*** The records Section Begins ***

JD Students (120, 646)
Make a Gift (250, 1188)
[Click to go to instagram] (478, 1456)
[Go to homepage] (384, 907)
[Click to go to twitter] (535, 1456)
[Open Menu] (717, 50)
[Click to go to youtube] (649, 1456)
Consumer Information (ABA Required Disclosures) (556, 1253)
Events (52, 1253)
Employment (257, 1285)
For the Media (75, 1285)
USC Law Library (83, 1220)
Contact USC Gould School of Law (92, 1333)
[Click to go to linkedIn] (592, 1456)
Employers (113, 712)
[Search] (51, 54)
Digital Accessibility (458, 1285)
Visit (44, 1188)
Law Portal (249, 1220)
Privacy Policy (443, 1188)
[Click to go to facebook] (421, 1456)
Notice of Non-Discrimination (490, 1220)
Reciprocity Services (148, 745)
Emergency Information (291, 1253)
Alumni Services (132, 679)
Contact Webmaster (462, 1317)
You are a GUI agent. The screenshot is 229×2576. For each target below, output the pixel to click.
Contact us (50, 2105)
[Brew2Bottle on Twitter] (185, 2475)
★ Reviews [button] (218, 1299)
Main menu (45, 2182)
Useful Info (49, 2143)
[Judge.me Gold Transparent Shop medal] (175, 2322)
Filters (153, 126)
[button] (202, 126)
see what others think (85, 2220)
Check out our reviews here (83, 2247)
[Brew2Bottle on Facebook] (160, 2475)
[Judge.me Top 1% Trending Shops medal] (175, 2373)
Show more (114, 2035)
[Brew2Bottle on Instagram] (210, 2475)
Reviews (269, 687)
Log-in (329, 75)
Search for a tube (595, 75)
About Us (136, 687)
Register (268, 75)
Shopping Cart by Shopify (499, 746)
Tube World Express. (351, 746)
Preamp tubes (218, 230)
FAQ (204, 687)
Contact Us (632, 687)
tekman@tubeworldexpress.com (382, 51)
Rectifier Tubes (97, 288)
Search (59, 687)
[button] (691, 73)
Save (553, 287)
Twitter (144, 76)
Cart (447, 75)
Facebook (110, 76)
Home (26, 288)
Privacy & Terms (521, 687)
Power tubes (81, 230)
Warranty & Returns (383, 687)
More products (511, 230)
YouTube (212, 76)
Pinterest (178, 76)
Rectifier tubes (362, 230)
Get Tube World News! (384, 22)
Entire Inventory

*** The records Section Ends ***

◆ **Brief**
Repeat all the entries above without altering anything.

◆ **Answer below**
JD Students (120, 646)
Make a Gift (250, 1188)
[Click to go to instagram] (478, 1456)
[Go to homepage] (384, 907)
[Click to go to twitter] (535, 1456)
[Open Menu] (717, 50)
[Click to go to youtube] (649, 1456)
Consumer Information (ABA Required Disclosures) (556, 1253)
Events (52, 1253)
Employment (257, 1285)
For the Media (75, 1285)
USC Law Library (83, 1220)
Contact USC Gould School of Law (92, 1333)
[Click to go to linkedIn] (592, 1456)
Employers (113, 712)
[Search] (51, 54)
Digital Accessibility (458, 1285)
Visit (44, 1188)
Law Portal (249, 1220)
Privacy Policy (443, 1188)
[Click to go to facebook] (421, 1456)
Notice of Non-Discrimination (490, 1220)
Reciprocity Services (148, 745)
Emergency Information (291, 1253)
Alumni Services (132, 679)
Contact Webmaster (462, 1317)
You are a GUI agent. The screenshot is 229×2576. For each target below, output the pixel to click.
Contact us (50, 2105)
[Brew2Bottle on Twitter] (185, 2475)
★ Reviews [button] (218, 1299)
Main menu (45, 2182)
Useful Info (49, 2143)
[Judge.me Gold Transparent Shop medal] (175, 2322)
Filters (153, 126)
[button] (202, 126)
see what others think (85, 2220)
Check out our reviews here (83, 2247)
[Brew2Bottle on Facebook] (160, 2475)
[Judge.me Top 1% Trending Shops medal] (175, 2373)
Show more (114, 2035)
[Brew2Bottle on Instagram] (210, 2475)
Reviews (269, 687)
Log-in (329, 75)
Search for a tube (595, 75)
About Us (136, 687)
Register (268, 75)
Shopping Cart by Shopify (499, 746)
Tube World Express. (351, 746)
Preamp tubes (218, 230)
FAQ (204, 687)
Contact Us (632, 687)
tekman@tubeworldexpress.com (382, 51)
Rectifier Tubes (97, 288)
Search (59, 687)
[button] (691, 73)
Save (553, 287)
Twitter (144, 76)
Cart (447, 75)
Facebook (110, 76)
Home (26, 288)
Privacy & Terms (521, 687)
Power tubes (81, 230)
Warranty & Returns (383, 687)
More products (511, 230)
YouTube (212, 76)
Pinterest (178, 76)
Rectifier tubes (362, 230)
Get Tube World News! (384, 22)
Entire Inventory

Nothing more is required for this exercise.